Rye is a small ancient town in East Sussex, England, which now stands almost two miles from the sea. In medieval times, as an important member of the Cinque Ports confederation, it was almost entirely surrounded by the sea but the sea has since retreated leaving the ancient citidel of Rye

Rye has a well-established reputation as a centre for shops trading antiques, collectors’ books and records, and has many art galleries selling works by local artists and potters with changing exhibitions throughout the year.

Rye Farmers’ Market takes place on Strand Quay every Wednesday morning and Rye’s general weekly market takes place on the marketplace car park by the station every Thursday.

Rye Castle Museum is located on two sites, in East Street and at the Ypres Castle. Rye Art Gallery was established as a Trust in the early 1960s and provides a focus for contemporary visual art, which it exhibits alongside heritage artworks from its Permanent Collection.

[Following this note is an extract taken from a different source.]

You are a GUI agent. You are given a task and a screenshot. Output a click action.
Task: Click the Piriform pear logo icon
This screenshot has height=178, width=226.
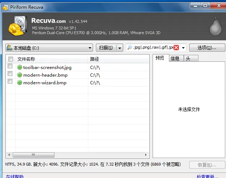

Rye also stands at the centre of a network of nature reserves, some of national importance. The Rye Harbour SSSI lies to the south and includes the Rye Harbour Nature Reserve. The neighbouring Pett Levels and Pools, and the Pannel Valley nature reserve are accessible via Winchelsea and Winchelsea Beach a few miles to the west. Scotney Lake lies just off the Lydd road and the RSPB reserve at Dungeness lies a few miles further to the east with the Bird Observatory located in the old lighthouse.

The recent redevelopment of the Rye wharf has provided modern amenities for the landing and storage of fish. Most is sold wholesale through the regional market in Boulogne, but Rye is developing as a gastronomic centre in the style of Newquay or Padstow, featuring the use of fresh local produce from the sea. The annual “Rye Bay Scallops Festival” which takes place each year in February promotes the “Rye Bay Catch”. Excellent scallops (and flatfish such as sole, plaice and dabs) are to be had in Rye Bay because of the shallow and relatively sheltered water. A ‘Wild Boar Week’ is also held every autumn with local pubs and restaurants each serving a variety of dishes created from locally sourced wild boar.

Every year in September, Rye hosts its annual two-week “Arts Festival” which attracts a world-class series of performers in music, comedy and literature and 2012 saw the first annual “Rye Jazz Festival” which is held over the August bank holiday weekend.

On the Saturday after November 5 the “Bonfire Boys” stage their annual torch-lit parade through the streets of the town, supported by visiting Bonfire Societies from all over the Sussex Bonfire Societies Confederation. This is followed by a huge bonfire, where the chosen effigy of the year is ceremoniously blown-up, and a spectacular firework display. This event typically attracts over 10,000 visitors to the town, and results in the town’s roads, and the main roads to London, Hastings and Ashford, being closed to traffic from the early evening onwards!